São Paulo (AUN - USP) -O Supremo Tribunal Federal está usando as súmulas vinculantes como um meio de legislar. A afirmação é do professor Alexandre de Moraes, doutor em Direito Constitucional pela Faculdade de Direito da USP. Moraes foi um dos palestrantes do Seminário Internacional de Direito Constitucional que ocorreu recentemente na Faculdade do Largo São Francisco.
Em sua apresentação, o professor abordou a evolução da Jurisdição Constitucional no Brasil, apontando como principal mudança a forma do controle de Constitucionalidade, que passou a ser exercido de forma cada vez mais concentrada pelo STF, e do qual as súmulas são o passo mais recente.
O Controle de Constitucionalidade significa observar se uma lei ou decisão judicial atende ao que a Constituição ordena. Desde a primeira Constituição Republicana, em 1891, ele era feito de forma mais difusa, por todos os órgãos do Judiciário. No entanto, esse instrumento jurídico, que veio importado da constituição norte-americana, nunca teve muita eficácia em nosso país porque, entre outros aspectos, a parcela da população que tem acesso ao judiciário sempre foi muito baixa. “Poucos são aqueles que historicamente tiveram a efetividade dos seus direitos constitucionais (assegurada)”.
Segundo Moraes, a Constituição de 88 optou por um controle mais centrado da Constituição, oferecendo inclusive mais formas de se chegar ao STF, órgão responsabilizado por fazer esse controle. Como conseqüência, em pouco tempo quase tudo passou a ser assunto do Judiciário. Várias questões nacionais de grande repercussão começaram a passar pelo Supremo, desde medidas provisórias e planos econômicos e até o aborto de anencéfalos.
Súmulas genéricas
As súmulas vinculantes são o último capítulo desse processo de centralização. Para o professor, no entanto, o fato do STF poder emitir súmulas com base na interpretação da Constituição abre caminho para que os ministros façam papel de legisladores.
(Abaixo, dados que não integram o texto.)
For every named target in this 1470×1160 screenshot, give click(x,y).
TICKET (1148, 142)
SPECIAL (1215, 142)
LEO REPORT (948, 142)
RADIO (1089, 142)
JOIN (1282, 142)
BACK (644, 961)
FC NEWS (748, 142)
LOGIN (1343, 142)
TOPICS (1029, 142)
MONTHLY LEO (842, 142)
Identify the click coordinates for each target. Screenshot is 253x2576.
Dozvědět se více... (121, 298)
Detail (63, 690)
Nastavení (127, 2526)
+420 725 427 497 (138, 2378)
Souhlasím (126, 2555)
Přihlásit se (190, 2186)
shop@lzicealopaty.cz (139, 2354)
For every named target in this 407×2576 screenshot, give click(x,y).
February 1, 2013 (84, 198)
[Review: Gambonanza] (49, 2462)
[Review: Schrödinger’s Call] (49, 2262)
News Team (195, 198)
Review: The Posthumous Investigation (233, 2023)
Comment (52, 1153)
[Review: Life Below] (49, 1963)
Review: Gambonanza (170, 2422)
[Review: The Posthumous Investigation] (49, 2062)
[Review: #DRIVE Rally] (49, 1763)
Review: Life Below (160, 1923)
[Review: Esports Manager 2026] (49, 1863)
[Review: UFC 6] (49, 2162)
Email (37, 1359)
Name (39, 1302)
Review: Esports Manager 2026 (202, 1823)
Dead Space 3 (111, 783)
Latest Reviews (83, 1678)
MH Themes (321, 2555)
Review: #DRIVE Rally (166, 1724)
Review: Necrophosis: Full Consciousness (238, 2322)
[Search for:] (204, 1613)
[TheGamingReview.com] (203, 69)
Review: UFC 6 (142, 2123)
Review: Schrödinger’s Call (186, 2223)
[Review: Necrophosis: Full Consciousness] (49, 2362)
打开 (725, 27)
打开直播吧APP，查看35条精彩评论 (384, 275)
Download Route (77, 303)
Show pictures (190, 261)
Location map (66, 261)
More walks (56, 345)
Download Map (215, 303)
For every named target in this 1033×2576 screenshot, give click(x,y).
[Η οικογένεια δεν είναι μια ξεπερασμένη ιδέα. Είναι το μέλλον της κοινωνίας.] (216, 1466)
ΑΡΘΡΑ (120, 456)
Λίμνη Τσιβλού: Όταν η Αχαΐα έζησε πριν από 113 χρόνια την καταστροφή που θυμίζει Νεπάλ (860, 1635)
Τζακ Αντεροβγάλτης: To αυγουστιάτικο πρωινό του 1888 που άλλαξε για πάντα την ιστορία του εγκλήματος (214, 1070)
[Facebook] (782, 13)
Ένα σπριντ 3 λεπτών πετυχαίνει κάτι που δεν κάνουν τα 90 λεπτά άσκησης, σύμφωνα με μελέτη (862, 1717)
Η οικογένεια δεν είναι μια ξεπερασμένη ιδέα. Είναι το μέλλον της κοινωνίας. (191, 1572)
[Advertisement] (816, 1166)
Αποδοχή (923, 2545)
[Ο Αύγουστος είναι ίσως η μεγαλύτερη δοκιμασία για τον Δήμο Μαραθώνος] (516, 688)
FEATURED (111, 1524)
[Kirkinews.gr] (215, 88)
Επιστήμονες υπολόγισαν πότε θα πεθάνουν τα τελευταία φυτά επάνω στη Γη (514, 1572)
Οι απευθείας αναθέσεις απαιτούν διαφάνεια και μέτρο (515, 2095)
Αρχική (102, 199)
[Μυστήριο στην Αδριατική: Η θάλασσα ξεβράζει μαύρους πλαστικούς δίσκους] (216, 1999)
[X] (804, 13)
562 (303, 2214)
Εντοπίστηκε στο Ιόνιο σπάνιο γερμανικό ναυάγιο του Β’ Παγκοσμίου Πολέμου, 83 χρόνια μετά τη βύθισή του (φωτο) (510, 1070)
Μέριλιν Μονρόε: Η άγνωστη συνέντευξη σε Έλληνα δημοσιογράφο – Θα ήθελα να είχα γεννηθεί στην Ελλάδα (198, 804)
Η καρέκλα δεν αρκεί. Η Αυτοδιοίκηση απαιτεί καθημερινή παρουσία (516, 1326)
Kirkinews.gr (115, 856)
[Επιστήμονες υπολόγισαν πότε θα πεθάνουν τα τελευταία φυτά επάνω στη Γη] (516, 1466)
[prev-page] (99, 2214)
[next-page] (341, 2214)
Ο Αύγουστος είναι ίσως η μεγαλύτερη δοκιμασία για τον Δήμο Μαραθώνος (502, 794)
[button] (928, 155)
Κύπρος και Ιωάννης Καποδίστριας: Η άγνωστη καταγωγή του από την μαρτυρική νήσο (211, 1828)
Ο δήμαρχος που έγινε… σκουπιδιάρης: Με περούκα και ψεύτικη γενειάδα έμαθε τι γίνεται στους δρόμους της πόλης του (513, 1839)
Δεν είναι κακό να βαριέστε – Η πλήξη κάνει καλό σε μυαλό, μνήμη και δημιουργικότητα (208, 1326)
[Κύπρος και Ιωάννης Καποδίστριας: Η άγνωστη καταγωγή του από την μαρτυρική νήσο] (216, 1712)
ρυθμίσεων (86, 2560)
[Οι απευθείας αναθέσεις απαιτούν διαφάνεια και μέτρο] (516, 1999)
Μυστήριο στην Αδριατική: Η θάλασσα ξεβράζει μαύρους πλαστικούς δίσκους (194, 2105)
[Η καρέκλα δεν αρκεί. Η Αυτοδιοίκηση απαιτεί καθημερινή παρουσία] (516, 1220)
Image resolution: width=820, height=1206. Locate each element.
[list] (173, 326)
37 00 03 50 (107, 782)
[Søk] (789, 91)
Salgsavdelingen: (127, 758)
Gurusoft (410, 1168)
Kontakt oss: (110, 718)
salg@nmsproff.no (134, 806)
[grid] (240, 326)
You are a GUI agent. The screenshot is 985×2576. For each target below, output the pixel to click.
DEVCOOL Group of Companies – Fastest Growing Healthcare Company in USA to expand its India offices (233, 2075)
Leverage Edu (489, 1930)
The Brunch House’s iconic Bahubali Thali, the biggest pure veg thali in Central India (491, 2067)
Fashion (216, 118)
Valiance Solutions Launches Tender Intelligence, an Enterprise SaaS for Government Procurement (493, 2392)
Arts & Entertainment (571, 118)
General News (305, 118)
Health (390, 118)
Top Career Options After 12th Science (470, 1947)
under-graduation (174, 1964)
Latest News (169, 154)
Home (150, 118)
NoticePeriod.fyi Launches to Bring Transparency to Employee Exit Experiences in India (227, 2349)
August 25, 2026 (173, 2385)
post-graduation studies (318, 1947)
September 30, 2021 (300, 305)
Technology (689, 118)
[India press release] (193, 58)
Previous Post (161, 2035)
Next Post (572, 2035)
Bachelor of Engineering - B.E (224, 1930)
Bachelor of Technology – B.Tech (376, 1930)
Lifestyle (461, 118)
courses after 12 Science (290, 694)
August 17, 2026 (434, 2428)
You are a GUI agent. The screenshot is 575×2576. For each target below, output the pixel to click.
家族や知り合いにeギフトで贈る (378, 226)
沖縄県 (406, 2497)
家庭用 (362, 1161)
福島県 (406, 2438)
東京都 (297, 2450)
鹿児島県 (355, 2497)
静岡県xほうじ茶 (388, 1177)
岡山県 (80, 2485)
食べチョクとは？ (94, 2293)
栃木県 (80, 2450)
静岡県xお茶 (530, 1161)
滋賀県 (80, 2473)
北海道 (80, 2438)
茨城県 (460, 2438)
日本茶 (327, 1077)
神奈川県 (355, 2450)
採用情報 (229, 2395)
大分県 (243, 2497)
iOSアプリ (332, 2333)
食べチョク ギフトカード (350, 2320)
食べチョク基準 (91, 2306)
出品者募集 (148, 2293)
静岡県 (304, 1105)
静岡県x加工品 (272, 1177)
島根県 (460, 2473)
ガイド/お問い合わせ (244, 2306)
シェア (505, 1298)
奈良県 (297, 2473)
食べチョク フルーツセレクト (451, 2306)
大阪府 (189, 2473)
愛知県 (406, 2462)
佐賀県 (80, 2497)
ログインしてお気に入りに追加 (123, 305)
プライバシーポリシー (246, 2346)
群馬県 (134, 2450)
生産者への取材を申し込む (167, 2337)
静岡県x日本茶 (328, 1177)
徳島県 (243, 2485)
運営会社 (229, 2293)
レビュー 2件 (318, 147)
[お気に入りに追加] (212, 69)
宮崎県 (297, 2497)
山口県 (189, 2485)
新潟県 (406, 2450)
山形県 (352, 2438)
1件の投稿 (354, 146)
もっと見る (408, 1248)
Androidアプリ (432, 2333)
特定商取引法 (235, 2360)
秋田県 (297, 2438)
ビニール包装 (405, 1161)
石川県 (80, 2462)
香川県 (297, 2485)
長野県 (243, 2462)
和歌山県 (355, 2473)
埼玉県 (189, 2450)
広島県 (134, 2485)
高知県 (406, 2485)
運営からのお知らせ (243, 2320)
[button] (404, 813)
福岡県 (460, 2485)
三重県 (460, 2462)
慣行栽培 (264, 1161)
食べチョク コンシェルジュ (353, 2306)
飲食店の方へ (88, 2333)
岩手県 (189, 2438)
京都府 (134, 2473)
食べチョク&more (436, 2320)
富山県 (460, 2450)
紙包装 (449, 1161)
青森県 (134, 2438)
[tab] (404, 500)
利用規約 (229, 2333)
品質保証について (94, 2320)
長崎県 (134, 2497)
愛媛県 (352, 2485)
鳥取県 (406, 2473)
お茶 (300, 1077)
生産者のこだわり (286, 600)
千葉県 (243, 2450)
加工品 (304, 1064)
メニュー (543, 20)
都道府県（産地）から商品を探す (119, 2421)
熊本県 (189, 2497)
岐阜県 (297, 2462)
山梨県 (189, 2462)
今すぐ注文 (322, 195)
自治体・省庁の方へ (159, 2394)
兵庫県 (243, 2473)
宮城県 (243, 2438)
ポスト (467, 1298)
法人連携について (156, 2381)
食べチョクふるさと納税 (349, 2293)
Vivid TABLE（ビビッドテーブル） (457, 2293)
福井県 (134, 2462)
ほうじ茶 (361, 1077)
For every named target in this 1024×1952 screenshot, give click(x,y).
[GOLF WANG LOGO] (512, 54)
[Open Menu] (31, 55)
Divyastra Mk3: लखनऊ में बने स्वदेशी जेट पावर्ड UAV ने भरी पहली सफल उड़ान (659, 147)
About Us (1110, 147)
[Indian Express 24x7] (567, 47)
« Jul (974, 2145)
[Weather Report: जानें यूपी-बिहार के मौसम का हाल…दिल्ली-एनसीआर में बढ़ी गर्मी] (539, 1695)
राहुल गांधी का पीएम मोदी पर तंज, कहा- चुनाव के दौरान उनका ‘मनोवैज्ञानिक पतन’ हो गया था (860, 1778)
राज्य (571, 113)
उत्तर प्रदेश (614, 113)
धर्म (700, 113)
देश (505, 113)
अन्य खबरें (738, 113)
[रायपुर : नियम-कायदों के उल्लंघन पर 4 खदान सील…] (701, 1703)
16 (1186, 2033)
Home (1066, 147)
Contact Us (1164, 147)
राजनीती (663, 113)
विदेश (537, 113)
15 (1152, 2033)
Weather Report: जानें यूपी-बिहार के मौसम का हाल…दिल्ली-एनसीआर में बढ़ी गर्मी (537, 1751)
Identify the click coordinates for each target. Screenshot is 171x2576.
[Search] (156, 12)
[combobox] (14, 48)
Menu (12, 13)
Isso porque a criação de uma súmula deveria significar que inúmeros casos parecidos já foram amplamente discutidos e tiveram o mesmo julgamento. Mas esse pequeno detalhe (baseamento na interpretação) está permitindo que a mais alta corte do país emita súmulas muito genéricas, que não abarcam somente os casos precedentes já julgados, mas também aqueles em que houve pouca ou nenhuma discussão.
Ele dá como exemplo dois casos muito divulgados na mídia: a súmula das algemas e a do nepotismo. No caso da súmula das algemas, o Supremo considerou somente três antecedentes para emitir uma súmula extremamente genérica. Moraes ainda chama atenção para o fato de que e o texto é praticamente idêntico ao da alteração do código de processo penal atual, prova de que o STF já estaria legislando de fato.
Com a súmula que cuida do nepotismo, a situação é semelhante. Só que, ao emitir uma súmula muito genérica, o STF permitiu que os senadores achassem brechas no texto que os dispensavam de demitir seus parentes em casos específicos. O problema, “Mas, para especificar a súmula, seria preciso criar outra súmula”.
O professor Moraes diz que o próximo passo da Jurisdição Constitucional será arranjar métodos de limitar ou racionalizar a edição das súmulas. Isso porque, além de dar possibilidade de o Judiciário fazer o que não é seu papel, elas são muito difíceis de anular. “Para declarar inconstitucional uma lei aprovada pelo congresso, são necessários seis dos 11 votos dos ministros do STF. Agora, para suprimir uma súmula que foi editada pelo próprio Supremo, são necessários oito votos em 11, um número altíssimo e que torna a anulação quase impossível”.